*** Listed entries Section Begins ***

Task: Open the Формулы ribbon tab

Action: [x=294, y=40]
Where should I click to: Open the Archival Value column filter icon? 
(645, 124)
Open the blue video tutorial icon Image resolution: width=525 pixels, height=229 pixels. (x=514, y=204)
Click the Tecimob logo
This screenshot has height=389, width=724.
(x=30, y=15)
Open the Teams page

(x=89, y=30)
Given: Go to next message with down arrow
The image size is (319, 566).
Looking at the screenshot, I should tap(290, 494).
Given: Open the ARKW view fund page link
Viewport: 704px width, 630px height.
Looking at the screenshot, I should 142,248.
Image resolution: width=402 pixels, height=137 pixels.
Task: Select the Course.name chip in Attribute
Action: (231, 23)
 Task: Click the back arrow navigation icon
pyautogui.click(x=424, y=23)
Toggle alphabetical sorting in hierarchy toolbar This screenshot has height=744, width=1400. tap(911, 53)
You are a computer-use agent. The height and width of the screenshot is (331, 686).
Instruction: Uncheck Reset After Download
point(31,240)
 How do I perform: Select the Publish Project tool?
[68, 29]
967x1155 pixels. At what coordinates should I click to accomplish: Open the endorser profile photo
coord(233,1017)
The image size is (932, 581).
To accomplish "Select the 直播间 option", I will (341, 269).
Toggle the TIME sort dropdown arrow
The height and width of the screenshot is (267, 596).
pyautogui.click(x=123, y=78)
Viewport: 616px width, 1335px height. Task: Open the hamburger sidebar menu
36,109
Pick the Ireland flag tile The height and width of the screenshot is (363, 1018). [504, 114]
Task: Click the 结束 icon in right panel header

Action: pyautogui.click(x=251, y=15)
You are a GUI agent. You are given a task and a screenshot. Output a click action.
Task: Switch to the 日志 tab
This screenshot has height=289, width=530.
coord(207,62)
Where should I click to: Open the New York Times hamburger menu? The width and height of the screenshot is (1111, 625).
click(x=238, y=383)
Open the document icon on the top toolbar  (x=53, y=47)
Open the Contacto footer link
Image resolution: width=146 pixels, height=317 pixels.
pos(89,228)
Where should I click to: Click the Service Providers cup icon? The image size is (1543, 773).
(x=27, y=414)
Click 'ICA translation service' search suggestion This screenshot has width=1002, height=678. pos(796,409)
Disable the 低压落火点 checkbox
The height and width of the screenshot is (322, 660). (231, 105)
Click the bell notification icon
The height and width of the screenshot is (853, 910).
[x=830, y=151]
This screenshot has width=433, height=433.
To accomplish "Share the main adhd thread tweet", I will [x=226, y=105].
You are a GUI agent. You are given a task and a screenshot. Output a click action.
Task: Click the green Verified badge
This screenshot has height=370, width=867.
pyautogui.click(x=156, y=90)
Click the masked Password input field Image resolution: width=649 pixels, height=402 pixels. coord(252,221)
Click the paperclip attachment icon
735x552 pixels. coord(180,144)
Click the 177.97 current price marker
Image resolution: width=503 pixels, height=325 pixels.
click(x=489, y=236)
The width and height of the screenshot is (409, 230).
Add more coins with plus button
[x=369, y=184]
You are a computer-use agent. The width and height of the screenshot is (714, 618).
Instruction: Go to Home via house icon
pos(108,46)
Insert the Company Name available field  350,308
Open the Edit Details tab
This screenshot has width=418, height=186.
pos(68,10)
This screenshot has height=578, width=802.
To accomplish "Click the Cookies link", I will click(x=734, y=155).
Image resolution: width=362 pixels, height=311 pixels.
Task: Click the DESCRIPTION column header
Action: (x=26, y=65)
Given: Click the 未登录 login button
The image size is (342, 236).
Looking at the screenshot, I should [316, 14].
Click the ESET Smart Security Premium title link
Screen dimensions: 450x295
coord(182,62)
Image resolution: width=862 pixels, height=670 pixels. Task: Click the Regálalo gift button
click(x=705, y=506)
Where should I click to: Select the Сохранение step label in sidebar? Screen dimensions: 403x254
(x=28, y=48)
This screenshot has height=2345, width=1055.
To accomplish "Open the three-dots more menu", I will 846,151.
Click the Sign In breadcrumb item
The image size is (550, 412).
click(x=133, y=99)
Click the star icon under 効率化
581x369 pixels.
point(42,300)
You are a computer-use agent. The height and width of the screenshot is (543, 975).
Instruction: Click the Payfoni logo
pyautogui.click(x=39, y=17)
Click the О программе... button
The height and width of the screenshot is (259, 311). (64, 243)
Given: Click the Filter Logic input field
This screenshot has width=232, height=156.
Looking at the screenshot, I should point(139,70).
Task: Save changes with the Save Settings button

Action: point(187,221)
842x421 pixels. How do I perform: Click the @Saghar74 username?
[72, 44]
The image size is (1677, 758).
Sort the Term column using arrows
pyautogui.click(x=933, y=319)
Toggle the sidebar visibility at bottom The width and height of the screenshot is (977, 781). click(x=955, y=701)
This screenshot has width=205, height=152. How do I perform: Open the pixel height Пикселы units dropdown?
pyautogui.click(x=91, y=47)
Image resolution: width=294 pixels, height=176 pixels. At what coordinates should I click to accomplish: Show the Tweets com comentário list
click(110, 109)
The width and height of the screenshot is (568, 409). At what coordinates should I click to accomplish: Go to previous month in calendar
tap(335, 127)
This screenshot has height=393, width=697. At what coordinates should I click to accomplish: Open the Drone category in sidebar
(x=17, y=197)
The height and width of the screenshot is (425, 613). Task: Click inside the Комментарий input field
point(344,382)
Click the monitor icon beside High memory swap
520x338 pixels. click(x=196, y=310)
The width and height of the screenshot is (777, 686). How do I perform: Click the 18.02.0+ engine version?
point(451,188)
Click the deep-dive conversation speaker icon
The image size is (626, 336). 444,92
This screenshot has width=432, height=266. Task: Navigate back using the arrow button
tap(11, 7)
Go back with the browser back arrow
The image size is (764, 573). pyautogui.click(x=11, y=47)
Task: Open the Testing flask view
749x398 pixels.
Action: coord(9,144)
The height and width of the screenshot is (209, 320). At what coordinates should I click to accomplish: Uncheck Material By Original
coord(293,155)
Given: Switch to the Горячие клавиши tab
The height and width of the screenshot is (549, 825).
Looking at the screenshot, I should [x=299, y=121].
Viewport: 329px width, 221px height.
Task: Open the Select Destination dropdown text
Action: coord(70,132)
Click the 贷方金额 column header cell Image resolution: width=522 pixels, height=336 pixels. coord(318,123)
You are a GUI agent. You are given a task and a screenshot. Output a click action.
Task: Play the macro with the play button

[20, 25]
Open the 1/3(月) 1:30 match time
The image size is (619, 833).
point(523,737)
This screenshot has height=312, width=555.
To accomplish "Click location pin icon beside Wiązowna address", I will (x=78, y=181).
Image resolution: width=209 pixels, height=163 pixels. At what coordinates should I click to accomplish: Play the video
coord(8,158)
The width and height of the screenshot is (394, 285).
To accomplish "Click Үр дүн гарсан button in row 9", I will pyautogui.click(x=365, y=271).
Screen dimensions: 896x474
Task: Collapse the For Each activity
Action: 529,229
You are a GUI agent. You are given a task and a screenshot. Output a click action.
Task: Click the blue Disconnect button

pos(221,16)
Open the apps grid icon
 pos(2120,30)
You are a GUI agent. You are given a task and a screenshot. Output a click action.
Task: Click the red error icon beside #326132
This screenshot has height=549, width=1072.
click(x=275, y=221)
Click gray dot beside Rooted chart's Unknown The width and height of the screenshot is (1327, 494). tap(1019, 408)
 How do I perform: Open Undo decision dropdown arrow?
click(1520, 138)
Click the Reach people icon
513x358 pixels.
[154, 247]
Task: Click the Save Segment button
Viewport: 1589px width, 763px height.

*** Listed entries Section Ends ***

• What you are asked to do
Every record, start to finish: reproduce it word for word.

• Written answer
Task: Open the Формулы ribbon tab

Action: [x=294, y=40]
Where should I click to: Open the Archival Value column filter icon? 
(645, 124)
Open the blue video tutorial icon Image resolution: width=525 pixels, height=229 pixels. (x=514, y=204)
Click the Tecimob logo
This screenshot has height=389, width=724.
(x=30, y=15)
Open the Teams page

(x=89, y=30)
Given: Go to next message with down arrow
The image size is (319, 566).
Looking at the screenshot, I should tap(290, 494).
Given: Open the ARKW view fund page link
Viewport: 704px width, 630px height.
Looking at the screenshot, I should 142,248.
Image resolution: width=402 pixels, height=137 pixels.
Task: Select the Course.name chip in Attribute
Action: (231, 23)
 Task: Click the back arrow navigation icon
pyautogui.click(x=424, y=23)
Toggle alphabetical sorting in hierarchy toolbar This screenshot has height=744, width=1400. tap(911, 53)
You are a computer-use agent. The height and width of the screenshot is (331, 686).
Instruction: Uncheck Reset After Download
point(31,240)
 How do I perform: Select the Publish Project tool?
[68, 29]
967x1155 pixels. At what coordinates should I click to accomplish: Open the endorser profile photo
coord(233,1017)
The image size is (932, 581).
To accomplish "Select the 直播间 option", I will (341, 269).
Toggle the TIME sort dropdown arrow
The height and width of the screenshot is (267, 596).
pyautogui.click(x=123, y=78)
Viewport: 616px width, 1335px height. Task: Open the hamburger sidebar menu
36,109
Pick the Ireland flag tile The height and width of the screenshot is (363, 1018). [504, 114]
Task: Click the 结束 icon in right panel header

Action: pyautogui.click(x=251, y=15)
You are a GUI agent. You are given a task and a screenshot. Output a click action.
Task: Switch to the 日志 tab
This screenshot has height=289, width=530.
coord(207,62)
Where should I click to: Open the New York Times hamburger menu? The width and height of the screenshot is (1111, 625).
click(x=238, y=383)
Open the document icon on the top toolbar  (x=53, y=47)
Open the Contacto footer link
Image resolution: width=146 pixels, height=317 pixels.
pos(89,228)
Where should I click to: Click the Service Providers cup icon? The image size is (1543, 773).
(x=27, y=414)
Click 'ICA translation service' search suggestion This screenshot has width=1002, height=678. pos(796,409)
Disable the 低压落火点 checkbox
The height and width of the screenshot is (322, 660). (231, 105)
Click the bell notification icon
The height and width of the screenshot is (853, 910).
[x=830, y=151]
This screenshot has width=433, height=433.
To accomplish "Share the main adhd thread tweet", I will [x=226, y=105].
You are a GUI agent. You are given a task and a screenshot. Output a click action.
Task: Click the green Verified badge
This screenshot has height=370, width=867.
pyautogui.click(x=156, y=90)
Click the masked Password input field Image resolution: width=649 pixels, height=402 pixels. coord(252,221)
Click the paperclip attachment icon
735x552 pixels. coord(180,144)
Click the 177.97 current price marker
Image resolution: width=503 pixels, height=325 pixels.
click(x=489, y=236)
The width and height of the screenshot is (409, 230).
Add more coins with plus button
[x=369, y=184]
You are a computer-use agent. The width and height of the screenshot is (714, 618).
Instruction: Go to Home via house icon
pos(108,46)
Insert the Company Name available field  350,308
Open the Edit Details tab
This screenshot has width=418, height=186.
pos(68,10)
This screenshot has height=578, width=802.
To accomplish "Click the Cookies link", I will click(x=734, y=155).
Image resolution: width=362 pixels, height=311 pixels.
Task: Click the DESCRIPTION column header
Action: (x=26, y=65)
Given: Click the 未登录 login button
The image size is (342, 236).
Looking at the screenshot, I should [316, 14].
Click the ESET Smart Security Premium title link
Screen dimensions: 450x295
coord(182,62)
Image resolution: width=862 pixels, height=670 pixels. Task: Click the Regálalo gift button
click(x=705, y=506)
Where should I click to: Select the Сохранение step label in sidebar? Screen dimensions: 403x254
(x=28, y=48)
This screenshot has height=2345, width=1055.
To accomplish "Open the three-dots more menu", I will 846,151.
Click the Sign In breadcrumb item
The image size is (550, 412).
click(x=133, y=99)
Click the star icon under 効率化
581x369 pixels.
point(42,300)
You are a computer-use agent. The height and width of the screenshot is (543, 975).
Instruction: Click the Payfoni logo
pyautogui.click(x=39, y=17)
Click the О программе... button
The height and width of the screenshot is (259, 311). (64, 243)
Given: Click the Filter Logic input field
This screenshot has width=232, height=156.
Looking at the screenshot, I should point(139,70).
Task: Save changes with the Save Settings button

Action: point(187,221)
842x421 pixels. How do I perform: Click the @Saghar74 username?
[72, 44]
The image size is (1677, 758).
Sort the Term column using arrows
pyautogui.click(x=933, y=319)
Toggle the sidebar visibility at bottom The width and height of the screenshot is (977, 781). click(x=955, y=701)
This screenshot has width=205, height=152. How do I perform: Open the pixel height Пикселы units dropdown?
pyautogui.click(x=91, y=47)
Image resolution: width=294 pixels, height=176 pixels. At what coordinates should I click to accomplish: Show the Tweets com comentário list
click(110, 109)
The width and height of the screenshot is (568, 409). At what coordinates should I click to accomplish: Go to previous month in calendar
tap(335, 127)
This screenshot has height=393, width=697. At what coordinates should I click to accomplish: Open the Drone category in sidebar
(x=17, y=197)
The height and width of the screenshot is (425, 613). Task: Click inside the Комментарий input field
point(344,382)
Click the monitor icon beside High memory swap
520x338 pixels. click(x=196, y=310)
The width and height of the screenshot is (777, 686). How do I perform: Click the 18.02.0+ engine version?
point(451,188)
Click the deep-dive conversation speaker icon
The image size is (626, 336). 444,92
This screenshot has width=432, height=266. Task: Navigate back using the arrow button
tap(11, 7)
Go back with the browser back arrow
The image size is (764, 573). pyautogui.click(x=11, y=47)
Task: Open the Testing flask view
749x398 pixels.
Action: coord(9,144)
The height and width of the screenshot is (209, 320). At what coordinates should I click to accomplish: Uncheck Material By Original
coord(293,155)
Given: Switch to the Горячие клавиши tab
The height and width of the screenshot is (549, 825).
Looking at the screenshot, I should [x=299, y=121].
Viewport: 329px width, 221px height.
Task: Open the Select Destination dropdown text
Action: coord(70,132)
Click the 贷方金额 column header cell Image resolution: width=522 pixels, height=336 pixels. coord(318,123)
You are a GUI agent. You are given a task and a screenshot. Output a click action.
Task: Play the macro with the play button

[20, 25]
Open the 1/3(月) 1:30 match time
The image size is (619, 833).
point(523,737)
This screenshot has height=312, width=555.
To accomplish "Click location pin icon beside Wiązowna address", I will (x=78, y=181).
Image resolution: width=209 pixels, height=163 pixels. At what coordinates should I click to accomplish: Play the video
coord(8,158)
The width and height of the screenshot is (394, 285).
To accomplish "Click Үр дүн гарсан button in row 9", I will pyautogui.click(x=365, y=271).
Screen dimensions: 896x474
Task: Collapse the For Each activity
Action: 529,229
You are a GUI agent. You are given a task and a screenshot. Output a click action.
Task: Click the blue Disconnect button

pos(221,16)
Open the apps grid icon
 pos(2120,30)
You are a GUI agent. You are given a task and a screenshot. Output a click action.
Task: Click the red error icon beside #326132
This screenshot has height=549, width=1072.
click(x=275, y=221)
Click gray dot beside Rooted chart's Unknown The width and height of the screenshot is (1327, 494). tap(1019, 408)
 How do I perform: Open Undo decision dropdown arrow?
click(1520, 138)
Click the Reach people icon
513x358 pixels.
[154, 247]
Task: Click the Save Segment button
Viewport: 1589px width, 763px height.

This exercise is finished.